● PROBLEM:
Produce a faithful copy of the data, one that leaves out the pictures.

● RECORDS PROVIDED:
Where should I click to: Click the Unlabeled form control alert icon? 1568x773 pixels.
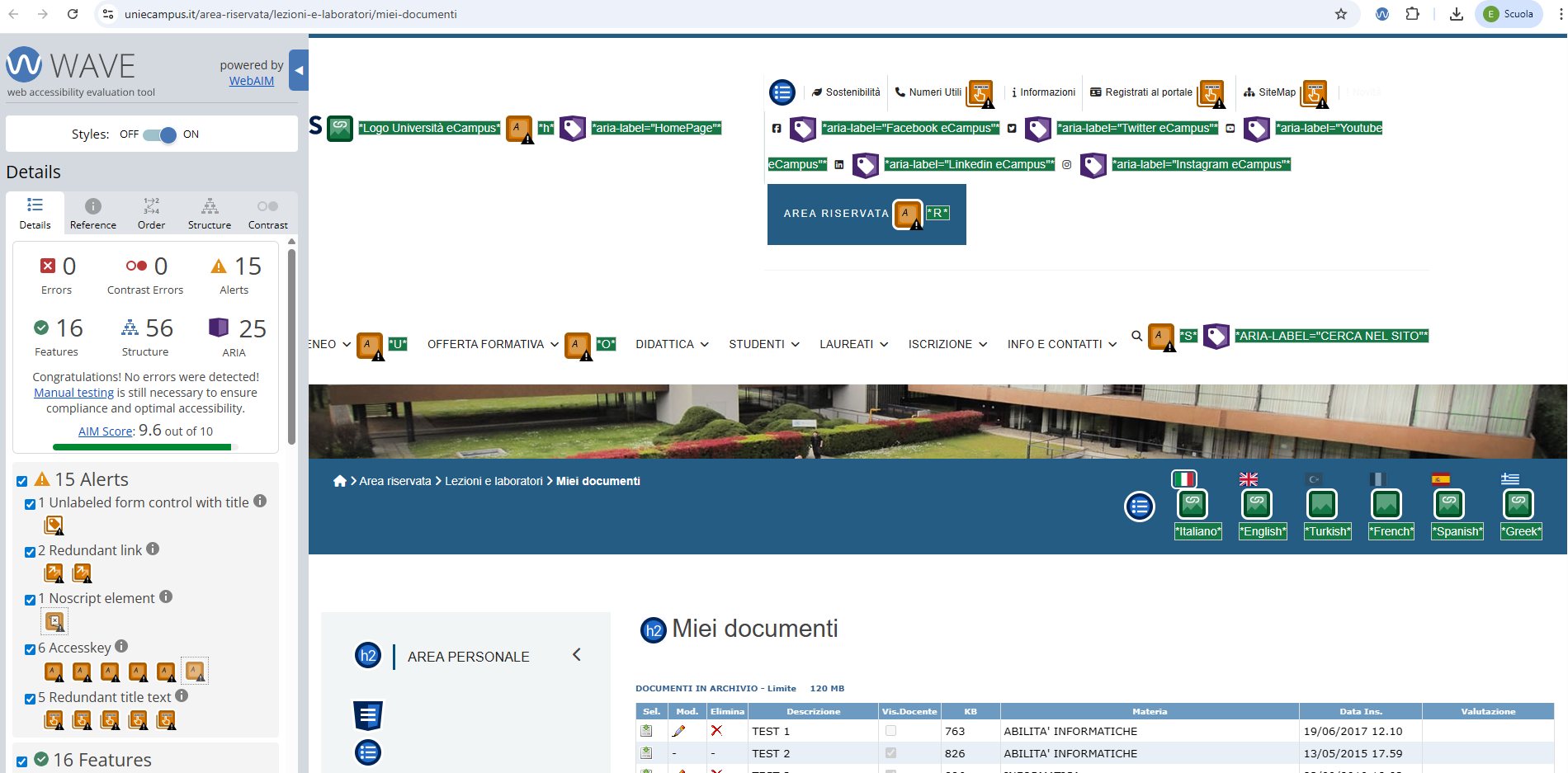click(x=54, y=526)
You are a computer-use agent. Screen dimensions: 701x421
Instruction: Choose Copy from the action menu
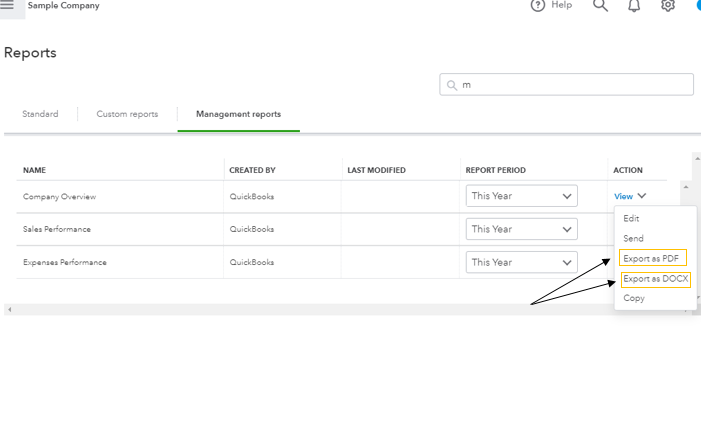pyautogui.click(x=634, y=298)
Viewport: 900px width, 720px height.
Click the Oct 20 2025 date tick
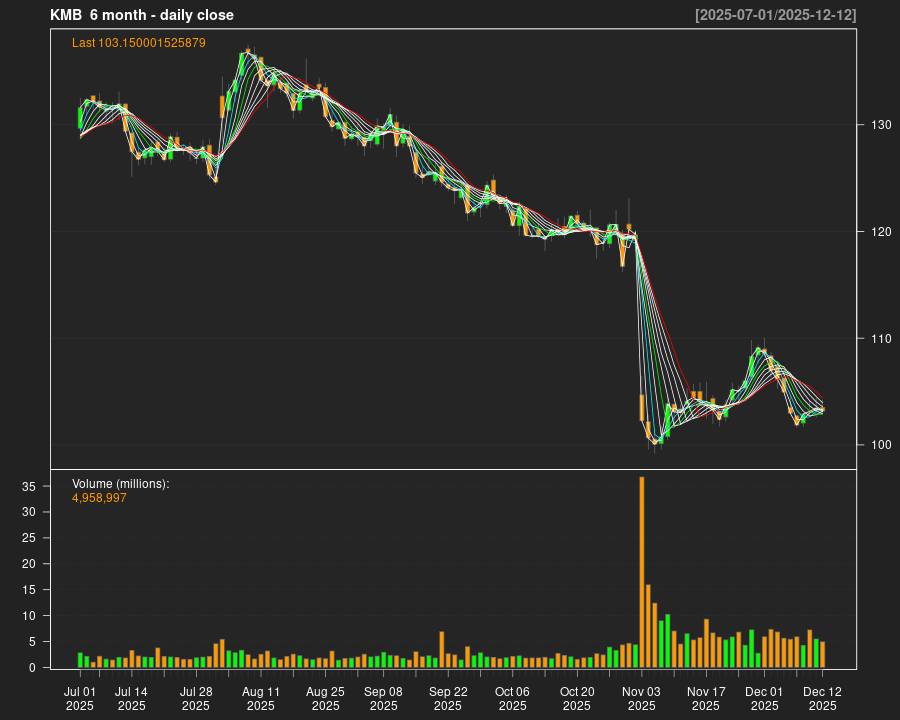pos(577,698)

● TASK RESULT:
Where should I click to: Click the Unlabeled form control alert icon? 1568x773 pixels.
click(x=54, y=526)
You are a computer-use agent. Screen dimensions: 701x421
Instruction: Choose Copy from the action menu
pyautogui.click(x=634, y=298)
Viewport: 900px width, 720px height.
Click the Oct 20 2025 date tick
pos(577,698)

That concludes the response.